This past summer (2018), I was determined to familiarize my youngest with the NJ Transit. Of course that means we had to go into the city. One of our destinations was the Metropolitan Museum of Art. Our visit to the Met Museum was an experience worth having. First, from where we live, it is not easy to take public transportation to get there. It is a long bus ride, a subway train ride, and a few miles walk across the Central Park. The walk would have been nice, except that day the weather decided to be hot and humid. That is exactly what we signed up for.

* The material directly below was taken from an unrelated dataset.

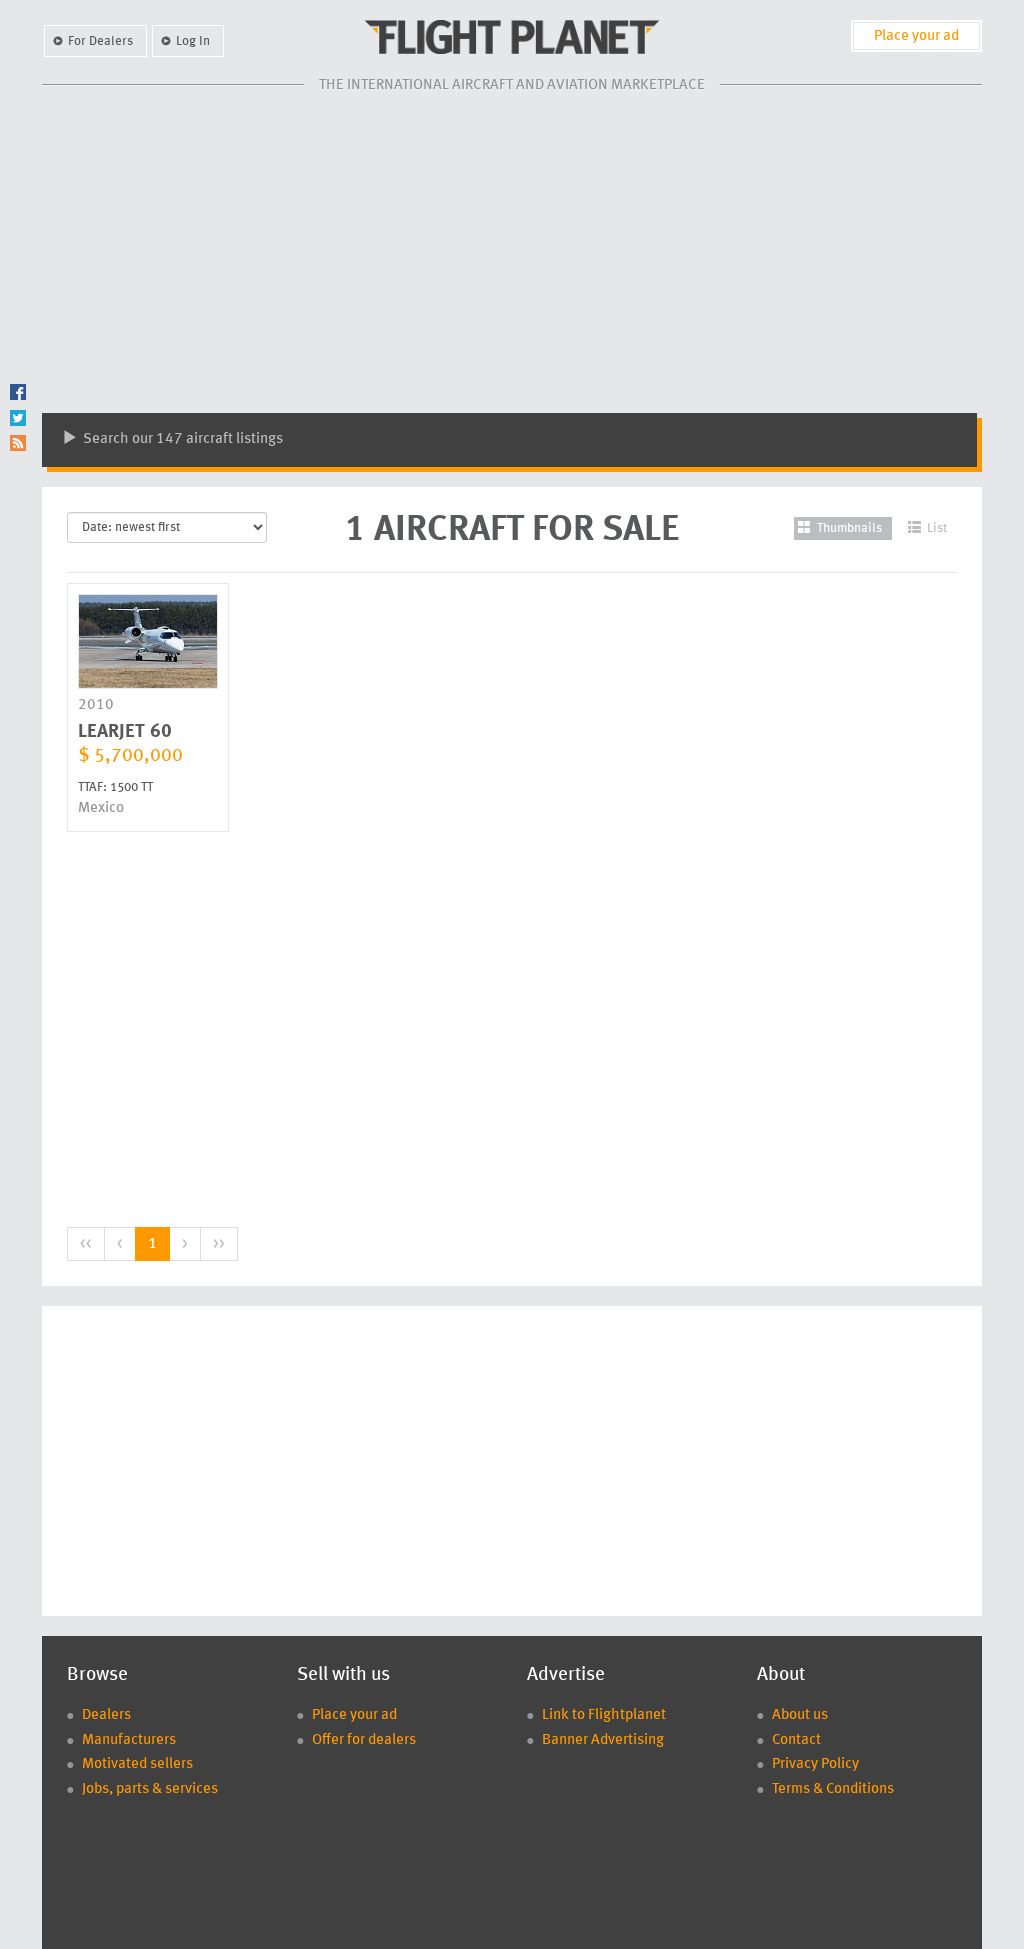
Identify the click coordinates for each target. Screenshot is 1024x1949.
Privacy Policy (815, 1764)
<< (86, 1244)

***Please note that all the photos in the museum were taken for personal use and without a flash.***
The Museum is lovely. It always is. It is crowded on any day of the week. There have never been a time where I would visit and there would hardly be anyone there. There were tourists from every country. I lost count of how many different languages we heard. There were camp groups, summer school groups, grandparents with grand kids. So many people! It didn’t matter though, the museum is large enough to welcome everyone into it comfortably.

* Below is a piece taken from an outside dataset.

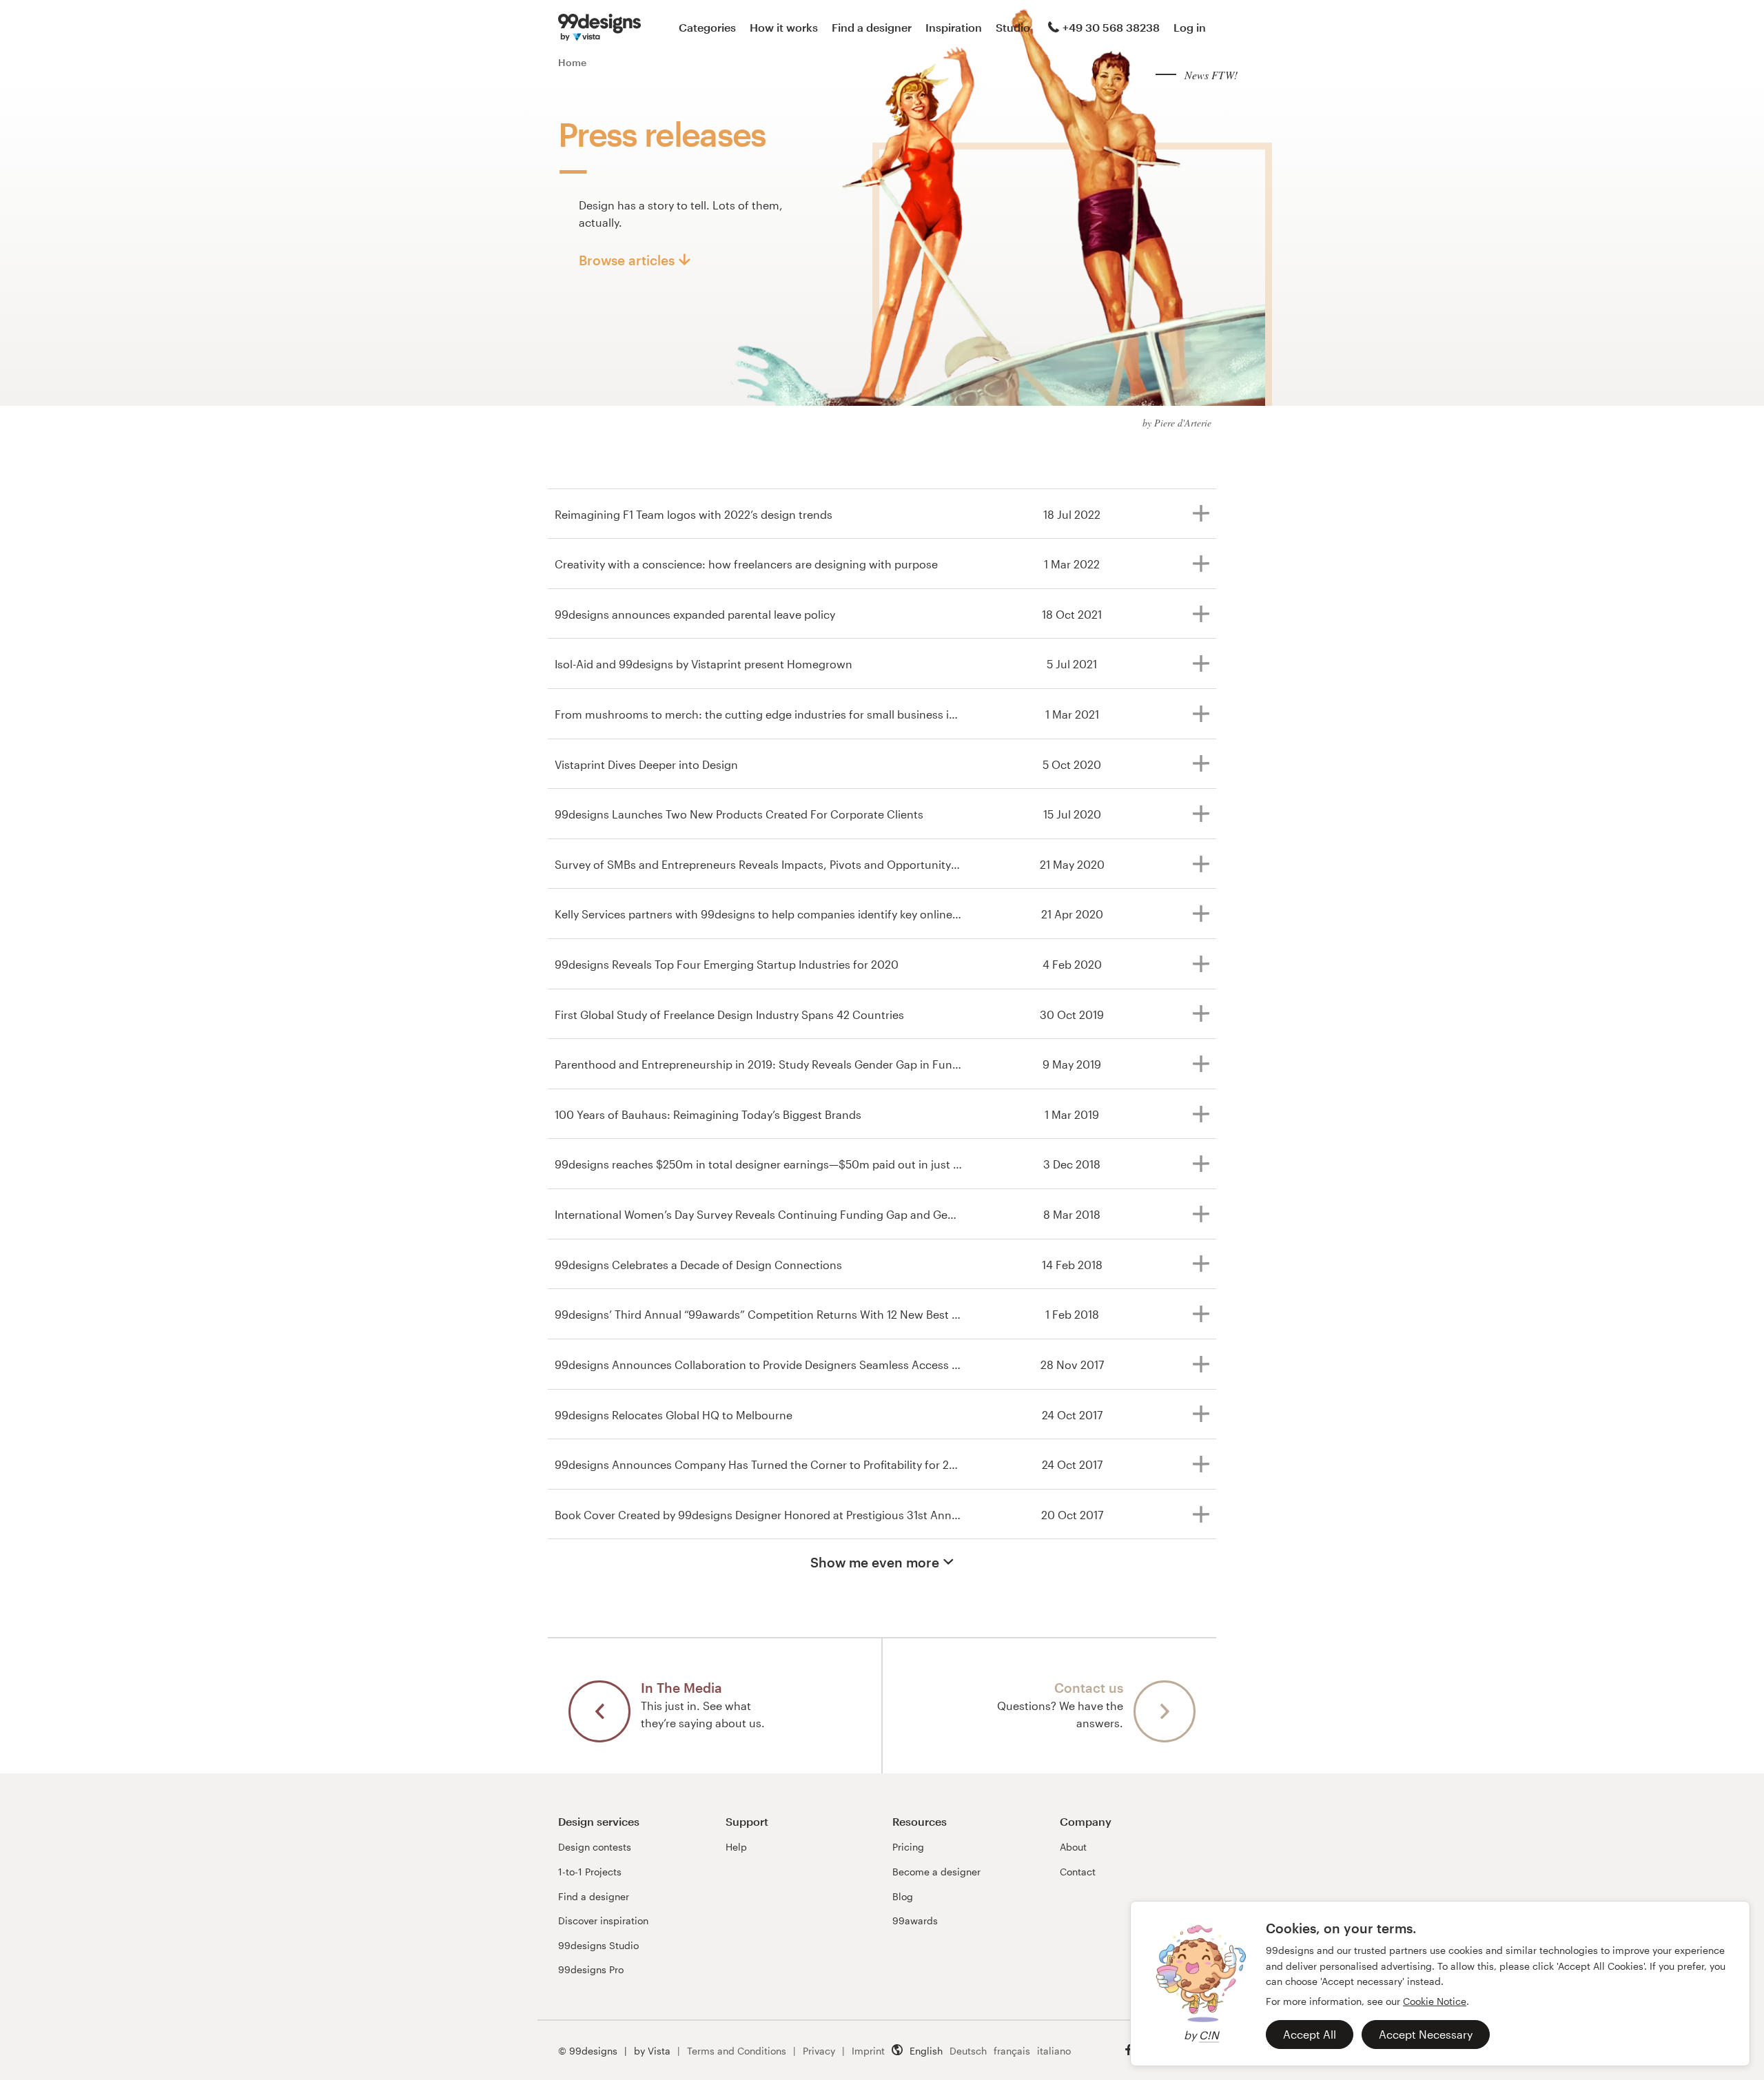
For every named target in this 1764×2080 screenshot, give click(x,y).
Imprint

One thing that I forgot is that the pay as you wish admission to the museum is for NYC residents only. I am no longer a NYC resident, and there is now discount if you are from Jersey. Oops. The good thing is that kids 12 and under are free.
We had no plan, we rarely do. We just started walking through many wings, without a real destination, and walked until we got tired. It was a lot to absorb. Finally, it was time to break for lunch in the cafe. After the lunch the walking got more intentional. The kids came there for the music display, and the Egyptian artifacts, so we had to make a point to see those. I came there for the impressionists. So we had to meander our way there.
Throughout the museum we met lots and lots of docents. Some were fantastic, making the kids laugh, telling them stories about the paintings. Some of them were your regular run of the mill shushing docents. We did spend some time barking at the kids: “no running”, “don’t come to close”, “no touching”, “keep your hands in your pockets”. At the end all was well. While our kids are not strangers to being in an art museum, I think this one overwhelmed them. Just the sheer amount of visual information and the noise. They did great despite that.
We probably spent the most time looking at the music wing. There was a violin that my 11 year old wanted to see for wings in person, and I am glad he got the opportunity to do so.
After our lunch I spotted one of my favorite Tiffany stained glass windows. I was beyond excited to see it in real life.
The Byzantine fashion display was.. ummm.. interesting. There was something very unsettling about it, maybe it was the music. Maybe that all the manikins had their eyes closed. Maybe the incense smell I thought was present through the room. Creepy, and I liked it.
Nothing ever beats seeing the ancient artifacts up close. Just a note, it is so easy to lose the kids in the museum. Not that we did, but it is super easy.
Finally, we made it to see the impressionists and post-impressionists. They are always incredible to see. For me, anyway. At the end of the day, even my non-artsy 11 year old was inspired to paint by one of Monet’s winter scenes that he saw in the museum.
As everything else, they have a website, so you can check out the current exhibits, hours and admission.
We went out for our walk back through the hot and humid Central Park, and out for ice cream before getting back on the subway.
By the time we got on the bus home, everyone was exhausted. It was a good day out.